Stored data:
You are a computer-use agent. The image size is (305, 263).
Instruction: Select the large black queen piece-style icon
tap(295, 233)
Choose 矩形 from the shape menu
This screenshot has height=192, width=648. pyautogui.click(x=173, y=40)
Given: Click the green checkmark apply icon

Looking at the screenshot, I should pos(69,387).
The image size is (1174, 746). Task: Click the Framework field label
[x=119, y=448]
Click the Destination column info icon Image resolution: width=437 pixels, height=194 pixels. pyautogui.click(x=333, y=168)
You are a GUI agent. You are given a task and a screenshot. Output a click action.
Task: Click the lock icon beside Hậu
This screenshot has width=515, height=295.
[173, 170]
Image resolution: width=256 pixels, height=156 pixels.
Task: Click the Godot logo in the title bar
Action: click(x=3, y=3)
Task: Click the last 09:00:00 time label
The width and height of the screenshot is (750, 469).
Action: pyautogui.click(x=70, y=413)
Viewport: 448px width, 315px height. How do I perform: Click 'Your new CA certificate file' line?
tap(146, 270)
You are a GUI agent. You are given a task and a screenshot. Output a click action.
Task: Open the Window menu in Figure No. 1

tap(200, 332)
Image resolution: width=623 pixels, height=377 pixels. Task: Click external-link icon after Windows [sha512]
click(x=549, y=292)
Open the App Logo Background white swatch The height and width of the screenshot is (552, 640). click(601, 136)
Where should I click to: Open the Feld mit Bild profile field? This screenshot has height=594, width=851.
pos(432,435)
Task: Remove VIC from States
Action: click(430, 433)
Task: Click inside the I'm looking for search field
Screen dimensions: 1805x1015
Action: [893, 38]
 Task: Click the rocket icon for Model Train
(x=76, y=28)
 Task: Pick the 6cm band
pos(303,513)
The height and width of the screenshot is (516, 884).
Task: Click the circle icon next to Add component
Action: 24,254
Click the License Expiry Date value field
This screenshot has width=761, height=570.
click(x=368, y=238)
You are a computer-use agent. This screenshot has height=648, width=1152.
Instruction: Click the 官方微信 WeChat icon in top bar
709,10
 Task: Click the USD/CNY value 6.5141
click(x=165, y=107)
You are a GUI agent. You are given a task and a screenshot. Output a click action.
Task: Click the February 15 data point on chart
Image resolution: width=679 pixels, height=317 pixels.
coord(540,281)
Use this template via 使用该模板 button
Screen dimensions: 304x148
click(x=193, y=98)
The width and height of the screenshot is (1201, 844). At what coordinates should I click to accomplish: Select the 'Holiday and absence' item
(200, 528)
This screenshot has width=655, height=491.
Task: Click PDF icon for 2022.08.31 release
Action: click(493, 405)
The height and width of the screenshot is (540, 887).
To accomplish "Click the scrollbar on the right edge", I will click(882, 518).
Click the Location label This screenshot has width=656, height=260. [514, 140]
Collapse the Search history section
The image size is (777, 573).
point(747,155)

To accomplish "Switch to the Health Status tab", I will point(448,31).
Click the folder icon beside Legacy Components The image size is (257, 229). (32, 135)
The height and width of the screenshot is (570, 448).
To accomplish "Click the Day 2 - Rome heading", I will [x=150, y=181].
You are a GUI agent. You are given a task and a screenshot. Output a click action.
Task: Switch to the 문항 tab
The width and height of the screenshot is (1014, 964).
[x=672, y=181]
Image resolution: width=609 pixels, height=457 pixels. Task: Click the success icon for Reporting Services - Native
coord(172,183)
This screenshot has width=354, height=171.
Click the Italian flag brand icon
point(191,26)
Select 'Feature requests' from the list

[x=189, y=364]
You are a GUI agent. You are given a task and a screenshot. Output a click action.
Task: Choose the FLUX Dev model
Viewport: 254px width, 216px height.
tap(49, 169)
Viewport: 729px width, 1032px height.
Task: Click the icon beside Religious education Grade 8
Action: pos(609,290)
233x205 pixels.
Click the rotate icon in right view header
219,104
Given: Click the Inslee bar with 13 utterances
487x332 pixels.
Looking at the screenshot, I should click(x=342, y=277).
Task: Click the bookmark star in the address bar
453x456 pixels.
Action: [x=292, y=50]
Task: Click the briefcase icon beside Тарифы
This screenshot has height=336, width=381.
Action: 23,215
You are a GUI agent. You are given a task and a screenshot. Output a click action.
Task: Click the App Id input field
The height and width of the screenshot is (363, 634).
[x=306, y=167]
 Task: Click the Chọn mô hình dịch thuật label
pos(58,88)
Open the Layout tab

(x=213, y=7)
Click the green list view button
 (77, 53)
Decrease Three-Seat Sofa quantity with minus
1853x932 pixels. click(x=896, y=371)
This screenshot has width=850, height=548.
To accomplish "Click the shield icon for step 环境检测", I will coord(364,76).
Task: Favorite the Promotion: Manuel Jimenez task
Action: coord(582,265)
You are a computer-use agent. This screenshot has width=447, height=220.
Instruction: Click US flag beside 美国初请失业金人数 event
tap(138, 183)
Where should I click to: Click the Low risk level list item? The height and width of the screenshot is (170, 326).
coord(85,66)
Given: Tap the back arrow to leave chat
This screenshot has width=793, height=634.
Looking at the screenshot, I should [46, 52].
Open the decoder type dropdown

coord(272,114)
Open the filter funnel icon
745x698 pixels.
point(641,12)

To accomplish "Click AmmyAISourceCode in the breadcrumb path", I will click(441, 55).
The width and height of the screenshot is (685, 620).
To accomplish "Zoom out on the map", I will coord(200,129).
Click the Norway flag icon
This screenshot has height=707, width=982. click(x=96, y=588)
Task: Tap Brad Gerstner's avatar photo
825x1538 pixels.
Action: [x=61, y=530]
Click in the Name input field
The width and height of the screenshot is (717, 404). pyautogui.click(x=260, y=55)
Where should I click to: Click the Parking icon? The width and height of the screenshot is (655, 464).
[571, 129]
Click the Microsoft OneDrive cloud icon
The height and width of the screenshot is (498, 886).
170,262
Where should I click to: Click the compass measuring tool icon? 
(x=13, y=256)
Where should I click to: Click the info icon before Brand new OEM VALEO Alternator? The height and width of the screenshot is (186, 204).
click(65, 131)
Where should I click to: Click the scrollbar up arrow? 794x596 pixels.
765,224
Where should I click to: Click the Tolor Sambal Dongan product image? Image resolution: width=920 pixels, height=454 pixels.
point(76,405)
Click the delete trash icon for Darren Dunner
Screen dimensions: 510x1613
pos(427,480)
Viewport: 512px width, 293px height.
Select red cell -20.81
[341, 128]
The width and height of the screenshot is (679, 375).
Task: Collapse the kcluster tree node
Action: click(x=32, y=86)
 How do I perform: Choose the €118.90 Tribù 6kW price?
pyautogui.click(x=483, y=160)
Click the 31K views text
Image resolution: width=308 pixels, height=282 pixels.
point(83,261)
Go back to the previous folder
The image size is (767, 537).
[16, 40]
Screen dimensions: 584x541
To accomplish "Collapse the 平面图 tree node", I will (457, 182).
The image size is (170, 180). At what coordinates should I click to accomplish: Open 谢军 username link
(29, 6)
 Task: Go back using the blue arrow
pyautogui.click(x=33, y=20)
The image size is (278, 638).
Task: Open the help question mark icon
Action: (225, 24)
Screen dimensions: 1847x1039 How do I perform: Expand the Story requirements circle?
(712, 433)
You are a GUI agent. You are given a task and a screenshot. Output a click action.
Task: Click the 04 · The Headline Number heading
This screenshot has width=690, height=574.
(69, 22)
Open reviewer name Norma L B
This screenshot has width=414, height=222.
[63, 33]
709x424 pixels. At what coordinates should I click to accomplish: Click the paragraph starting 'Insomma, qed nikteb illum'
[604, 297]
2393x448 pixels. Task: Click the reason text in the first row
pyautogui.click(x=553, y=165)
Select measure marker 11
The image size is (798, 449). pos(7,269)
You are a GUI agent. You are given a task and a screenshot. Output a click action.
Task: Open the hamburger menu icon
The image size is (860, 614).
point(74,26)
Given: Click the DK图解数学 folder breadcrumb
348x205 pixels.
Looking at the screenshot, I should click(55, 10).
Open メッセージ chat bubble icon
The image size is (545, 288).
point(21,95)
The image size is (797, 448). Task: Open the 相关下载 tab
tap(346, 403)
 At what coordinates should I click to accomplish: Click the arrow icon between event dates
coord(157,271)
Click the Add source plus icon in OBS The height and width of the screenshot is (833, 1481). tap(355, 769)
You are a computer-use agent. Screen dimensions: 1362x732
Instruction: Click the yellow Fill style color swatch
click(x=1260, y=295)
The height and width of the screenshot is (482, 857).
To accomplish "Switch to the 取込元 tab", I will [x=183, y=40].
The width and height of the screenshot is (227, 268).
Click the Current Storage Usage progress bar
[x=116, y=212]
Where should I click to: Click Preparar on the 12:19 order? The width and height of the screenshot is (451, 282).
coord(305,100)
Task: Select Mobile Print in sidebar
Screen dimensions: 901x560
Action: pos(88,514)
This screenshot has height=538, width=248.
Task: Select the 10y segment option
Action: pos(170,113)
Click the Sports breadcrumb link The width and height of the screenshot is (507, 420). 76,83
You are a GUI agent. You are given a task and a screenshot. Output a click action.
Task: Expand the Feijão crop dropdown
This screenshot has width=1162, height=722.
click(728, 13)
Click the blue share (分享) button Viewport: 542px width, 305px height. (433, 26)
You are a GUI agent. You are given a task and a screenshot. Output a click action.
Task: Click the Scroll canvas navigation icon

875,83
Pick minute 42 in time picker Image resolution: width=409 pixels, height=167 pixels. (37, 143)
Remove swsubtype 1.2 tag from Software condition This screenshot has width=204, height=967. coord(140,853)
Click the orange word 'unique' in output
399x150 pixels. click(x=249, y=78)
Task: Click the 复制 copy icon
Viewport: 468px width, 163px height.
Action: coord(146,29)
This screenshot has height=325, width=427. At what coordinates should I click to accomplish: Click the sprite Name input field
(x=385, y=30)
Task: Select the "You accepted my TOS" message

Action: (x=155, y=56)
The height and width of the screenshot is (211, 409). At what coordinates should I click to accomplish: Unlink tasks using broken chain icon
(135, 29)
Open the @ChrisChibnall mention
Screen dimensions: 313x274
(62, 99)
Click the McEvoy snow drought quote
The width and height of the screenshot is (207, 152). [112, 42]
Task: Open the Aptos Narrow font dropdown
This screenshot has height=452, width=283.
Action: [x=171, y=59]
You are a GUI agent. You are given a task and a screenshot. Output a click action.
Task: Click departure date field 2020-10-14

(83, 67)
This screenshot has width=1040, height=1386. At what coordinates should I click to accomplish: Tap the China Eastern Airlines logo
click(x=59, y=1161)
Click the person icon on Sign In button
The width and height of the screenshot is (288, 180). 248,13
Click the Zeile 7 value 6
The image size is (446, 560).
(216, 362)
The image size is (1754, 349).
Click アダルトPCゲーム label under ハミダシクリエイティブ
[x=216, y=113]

Exercise details =>
Find the line containing "Click the person icon on Sign In button" in the data above. Please transcribe it and every line after it, exactly.

Written solution =>
Click the person icon on Sign In button
The width and height of the screenshot is (288, 180). 248,13
Click the Zeile 7 value 6
The image size is (446, 560).
(216, 362)
The image size is (1754, 349).
Click アダルトPCゲーム label under ハミダシクリエイティブ
[x=216, y=113]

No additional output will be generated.